TASK STATEMENT. "width" appears in how many lines of the entries? State only the number.

[Data records]
-- Opening Marker --

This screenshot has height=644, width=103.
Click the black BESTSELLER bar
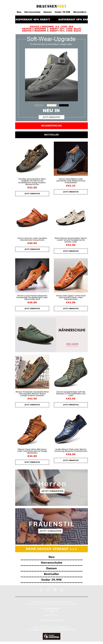51,135
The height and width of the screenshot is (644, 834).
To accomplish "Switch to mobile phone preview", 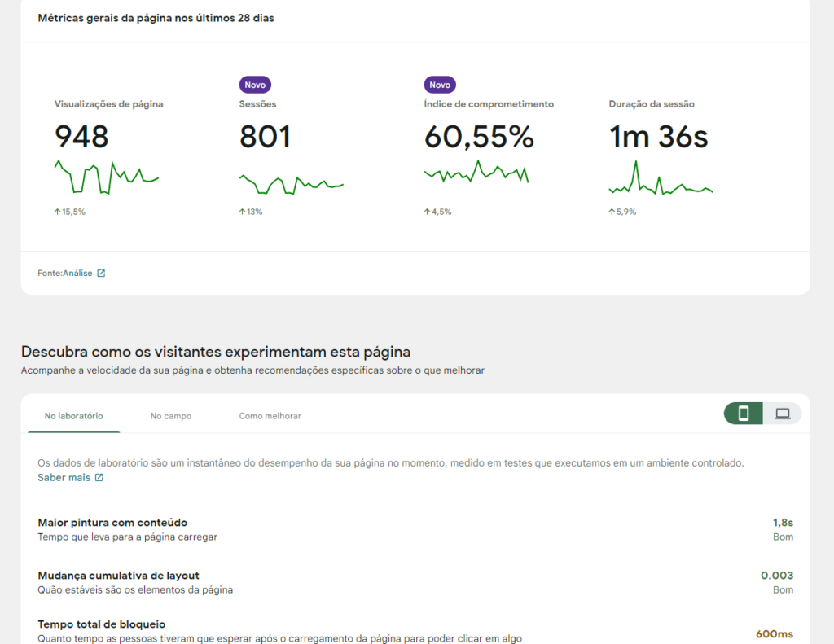I will (742, 414).
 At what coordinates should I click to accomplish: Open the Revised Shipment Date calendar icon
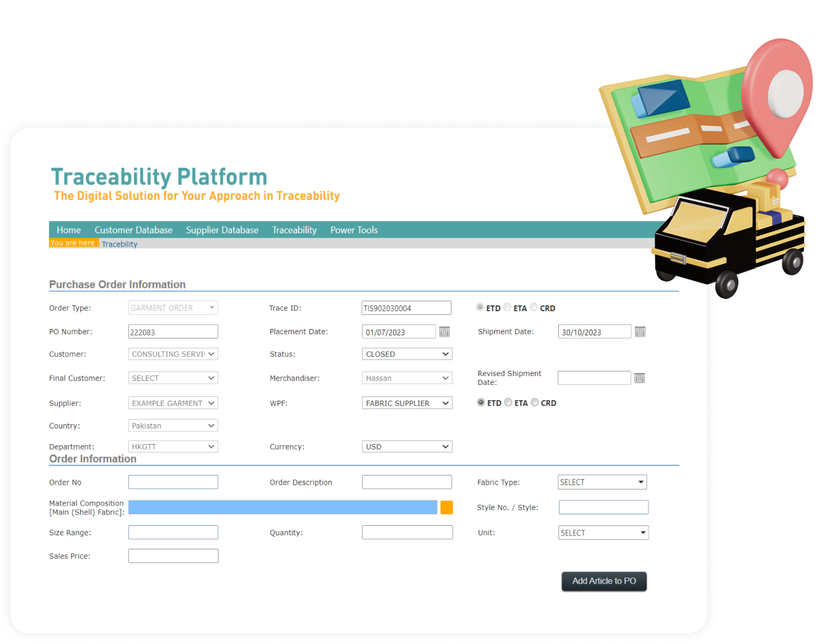(640, 378)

-- Closing Marker --

RESULT. 2